3eme Jour 5eme décade d'été
Bon, une mission pour Karse, un nouveau pouvoir qu’il apprenait à maîtriser, une femme dont il devait prendre soin, un nouveau grade de Capitaine. Les choses changeaient dans la vie du gamin au dos lacéré de coup de fouet, et il avait pris une décision.
Le matin même avant de se rendre en ville il avait accroché en face de son lit son énorme hache de bûcheron au mur. Il estimait qu’elle avait le droit à un repos bien mérité, il la récupérerait le jour où tout cela sera fini, et qu’il pourrait accomplir son rêve : se trouver une petite mansarde à l’orée d’un bois, où il pourrait élever ses enfants avec Feuille, tout en taillant des jouets en bois qu’il irait vendre en capitale pour les gosses. Même si il n’avait pas encore parlé d’une éventuelle progéniture avec Feuille quand toute cette histoire de divinité sera conclue.
Depuis plusieurs semaines déjà il s’entraînait au maniement d’arme à une main, et il avait trouvé un équilibre dans l’utilisation simultanée de deux haches courtes. Il retrouvait les sensations lors de l’impact et les positions de combat de son ancienne arme, en gagnant en élégance et en rapidité d’action. Et puis il faisait moins brute mal dégrossie, ce qui était un plus si il devait se rendre auprès des Karsites… Il allait y représenter l’armée de Valdemar après tout. Et il avait du mal avec l’idée que les langues de vipères de la cour pourraient mentionner le fait que le roi avait envoyé un campagnard comme représentant de l’armée à Karse.
Le voilà donc de retour du marchand d’arme d’Haven, ses deux nouvelles armes attachées dans son dos. Il fallait qu’il s’habitue à les avoir sur lui, et les haches à la ceinture c’était la meilleur façon de s’entailler la moitié de la cuisse au moindre mouvement d’urgence, et comme tout le monde le sait, la course à pied devient compliquée quand il ne reste plus qu’une jambe. Il ajustait donc soigneusement son harnais en cuir, déplaçant légèrement les haches pour gagner en mobilité. Même si la tout de suite ce qui le dérangeait le plus étaient ses épaulettes de Capitaine d’escadron. Il avait dû enfiler un uniforme correct pour pouvoir obtenir ses armes commandées par l’armée de Valdemar, et forcément son nouveau grade était bien voyant sur le haut de son veston.

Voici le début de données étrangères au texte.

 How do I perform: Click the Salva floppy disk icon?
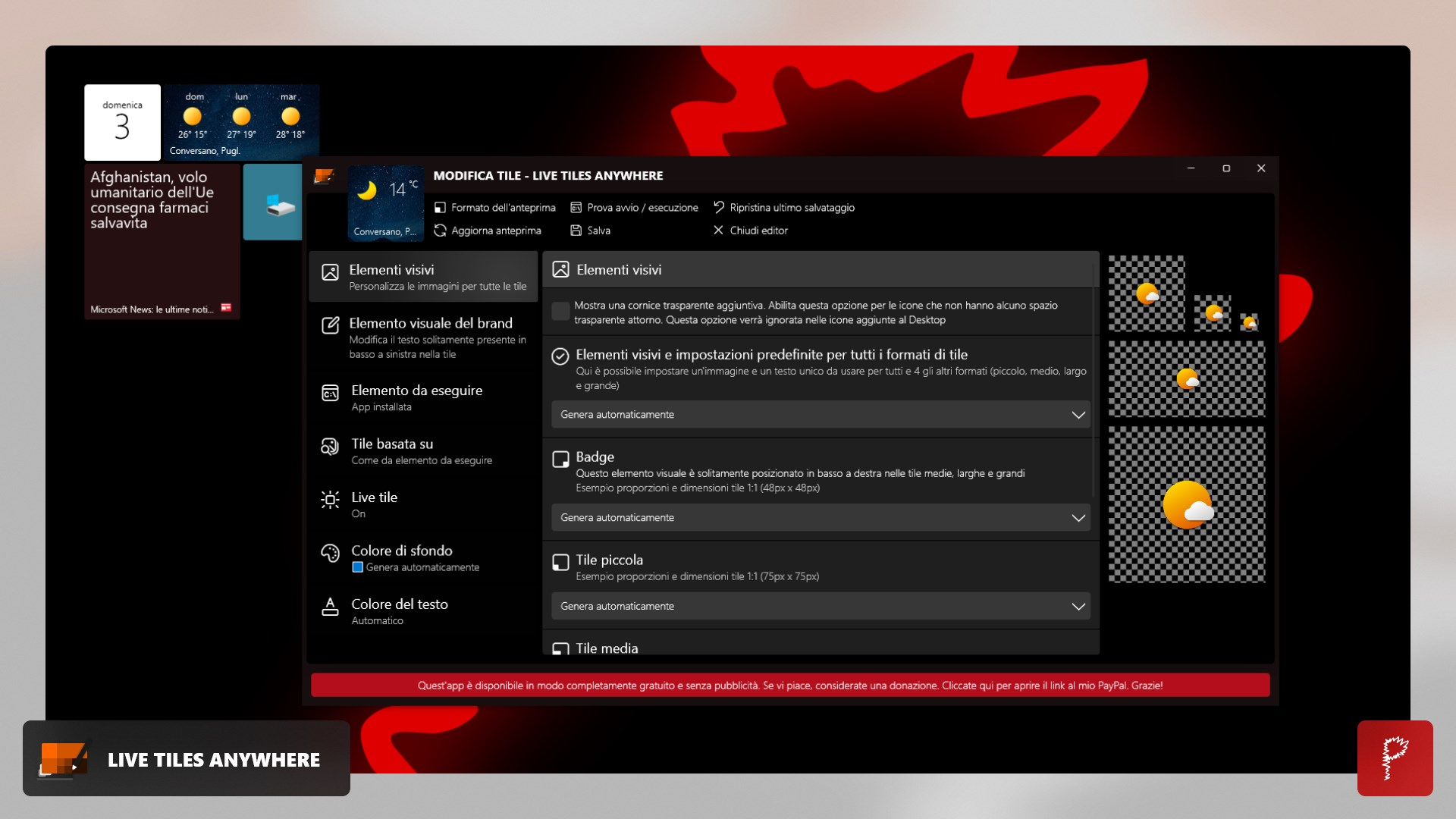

Il dégaina les haches, vérifiant la facilité qu'il avait pour les enlever du harnais, et d'un mouvement vif du poignet fit tourner les haches autour de ses mains. Elles étaient légères, bien plus légère qu'il ne le pensait, le métal était magnifiquement travaillé. Il se souvint un peu tard qu'il était dans la rue, et le visage effrayé des passants ne laissait aucun doute: il leur avait foutu la trouille de leur vie.